In deze zaak heeft de Centrale Raad van Beroep op 3 februari 2017 uitspraak gedaan in hoger beroep tegen een eerdere uitspraak van de rechtbank Rotterdam. Appellante, die als medewerker thuishulp werkte, had zich ziek gemeld met klachten van locomotore aard en verzocht om een uitkering op grond van de Wet werk en inkomen naar arbeidsvermogen (Wet WIA). Het Uitvoeringsinstituut werknemersverzekeringen (Uwv) had vastgesteld dat appellante minder dan 35% arbeidsongeschikt was, en dus geen recht op uitkering had. Appellante was het niet eens met deze beslissing en had bezwaar aangetekend, maar het Uwv handhaafde zijn standpunt na een medisch onderzoek.

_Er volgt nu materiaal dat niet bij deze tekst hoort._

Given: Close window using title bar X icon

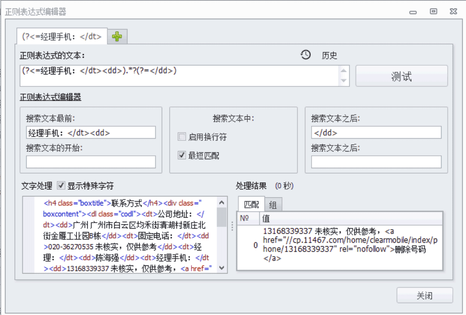Looking at the screenshot, I should 454,12.
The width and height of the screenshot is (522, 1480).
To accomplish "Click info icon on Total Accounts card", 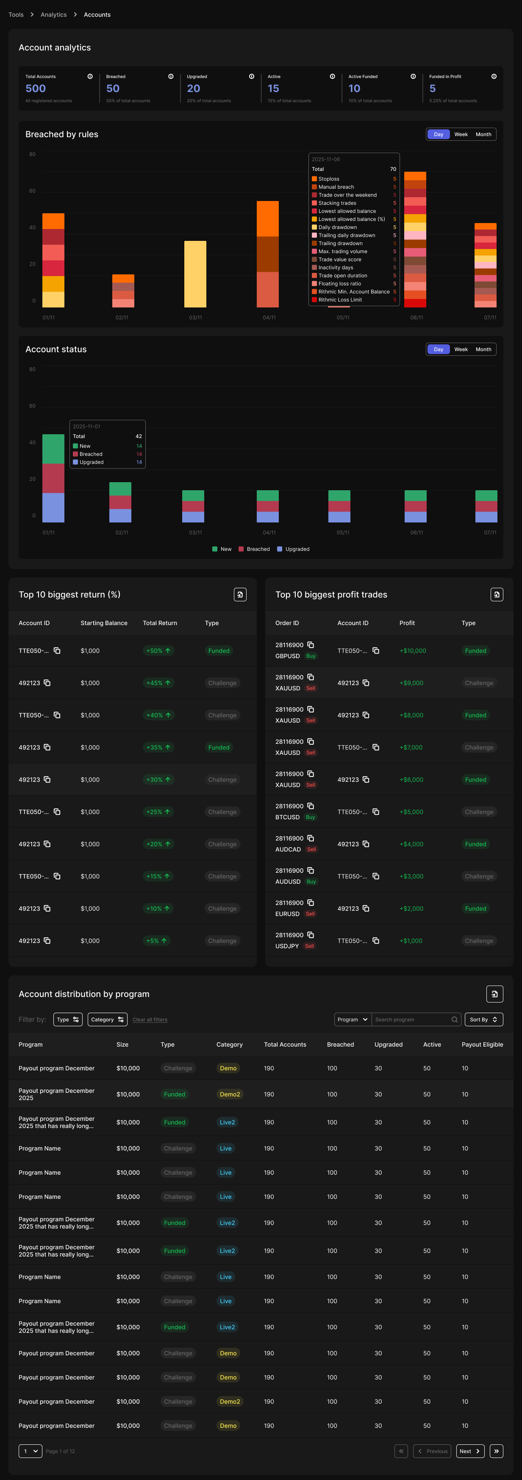I will (x=90, y=76).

In beroep herhaalde appellante haar bezwaren en voegde zij nieuwe medische informatie toe, waaronder diagnoses van poly-artrose, fibromyalgie en jicht. De rechtbank verklaarde het beroep ongegrond, omdat er geen aanleiding was om te twijfelen aan de door het Uwv vastgestelde beperkingen. In hoger beroep handhaafde appellante haar eerdere gronden en vroeg om een keuring door een specialist. De Centrale Raad van Beroep oordeelde dat de rechtbank terecht de medische grondslag van het bestreden besluit had onderschreven. De Raad concludeerde dat appellante niet voldoende objectieve medische gegevens had overgelegd om haar standpunt te onderbouwen. De Raad bevestigde de uitspraak van de rechtbank en oordeelde dat het hoger beroep niet slaagde.
De uitspraak benadrukt het belang van objectieve medische gegevens in arbeidsongeschiktheidszaken en bevestigt dat de beoordeling van de verzekeringsartsen van het Uwv zorgvuldig is uitgevoerd. De Raad concludeerde dat er geen aanleiding was voor een veroordeling in de proceskosten.